Wounded CdA officer remains in serious condition
A Coeur d’Alene Police officer seriously wounded in a sudden gunbattle that left another man dead and a garage in a suburban subdivision riddled with bullet holes, remained in serious condition Monday at a Seattle hospital.
Officials at Harborview Medical Center said Monday morning that the condition of Officer Michael Kralicek, 35, has remained unchanged since late last week. Kralicek was flown from Coeur d’Alene to Harborview at about 7 a.m. Dec. 28 – several hours after he was hit in the jaw by a bullet from a .357-magnum revolver at close quarters. His condition was upgraded from critical to serious after surgery to help with his breathing and to shore up his carotid artery.
He is believed to be the first Coeur d’Alene officer shot in the line of duty in at least 30 years.

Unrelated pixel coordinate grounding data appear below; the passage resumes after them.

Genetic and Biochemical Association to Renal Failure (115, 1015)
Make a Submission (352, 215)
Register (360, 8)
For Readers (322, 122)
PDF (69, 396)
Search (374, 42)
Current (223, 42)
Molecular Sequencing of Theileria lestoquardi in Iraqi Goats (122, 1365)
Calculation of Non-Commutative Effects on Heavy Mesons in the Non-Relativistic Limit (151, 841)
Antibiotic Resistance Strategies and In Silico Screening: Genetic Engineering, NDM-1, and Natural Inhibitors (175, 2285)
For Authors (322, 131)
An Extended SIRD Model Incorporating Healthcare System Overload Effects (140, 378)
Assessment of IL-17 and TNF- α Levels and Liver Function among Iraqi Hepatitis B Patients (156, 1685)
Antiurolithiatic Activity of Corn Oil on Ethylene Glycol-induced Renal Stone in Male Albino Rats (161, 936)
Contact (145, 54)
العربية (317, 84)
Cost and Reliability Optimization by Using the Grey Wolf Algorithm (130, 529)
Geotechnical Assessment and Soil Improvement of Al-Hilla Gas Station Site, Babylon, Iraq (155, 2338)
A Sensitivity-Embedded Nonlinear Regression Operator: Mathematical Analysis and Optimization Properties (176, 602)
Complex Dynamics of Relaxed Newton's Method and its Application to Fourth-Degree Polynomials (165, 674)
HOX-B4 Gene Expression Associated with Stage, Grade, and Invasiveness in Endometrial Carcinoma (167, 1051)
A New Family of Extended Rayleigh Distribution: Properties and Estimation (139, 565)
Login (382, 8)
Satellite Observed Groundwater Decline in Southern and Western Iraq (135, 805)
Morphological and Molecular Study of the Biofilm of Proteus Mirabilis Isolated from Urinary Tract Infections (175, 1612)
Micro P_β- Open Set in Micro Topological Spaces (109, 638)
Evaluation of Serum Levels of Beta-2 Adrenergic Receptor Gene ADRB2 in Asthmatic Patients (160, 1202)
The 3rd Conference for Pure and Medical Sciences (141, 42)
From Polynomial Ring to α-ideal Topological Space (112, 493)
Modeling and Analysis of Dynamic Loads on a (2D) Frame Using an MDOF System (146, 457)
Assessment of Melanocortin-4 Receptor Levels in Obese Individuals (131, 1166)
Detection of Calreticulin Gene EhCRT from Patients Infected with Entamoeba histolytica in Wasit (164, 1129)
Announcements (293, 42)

Michael Madonna, a 39-year-old vacuum cleaner salesman rarely in trouble with the law, is the man who shot Kralicek, police say. Madonna was shot and killed by two Kootenai County Sheriff’s deputies who accompanied Kralicek to 1332 Starling Avenue in the Grouse Meadow subdivision, Hayden. Police were there to impound Madonna’s pickup truck from the driveway, in order to retrieve evidence from an earlier theft of beer kegs from a Coeur d’Alene distributor.
As the three officers were talking with Madonna in his driveway at 12:20 a.m. last Tuesday, Madonna broke away and ran into his house where, police say, he grabbed a loaded revolver from a coffee table, spun and shot twice. The first shot apparently hit Kralicek.
Kootenai County Sheriff Rocky Watson, citing a department practice, said Monday he would not release the names of the two deputies until an investigation into the shooting is completed.
“These guys are really struggling with this,” Watson said. “All the people who were there in that garage are feeling guilty, asking themselves ‘Did I do everything right?’ Sergeants are second-guessing themselves, asking ‘Should I have sent them on that call?’ It goes right to the administration, ‘Is there equipment we could have given them? Training?’ “
Capt. Clark Rollins, heading the official Idaho State Police investigation into the shooting (the sheriff’s department is also conducting an internal review), said he had turned over much of his material to Kootenai County Prosecutor Bill Douglas on Monday afternoon. Douglas will determine whether the shooting by deputies was justified. He left his office Monday without returning several phone messages.
Three investigators with two different agencies have told The Spokesman-Review that the evidence on the garage floor closely matches the statements made by deputies.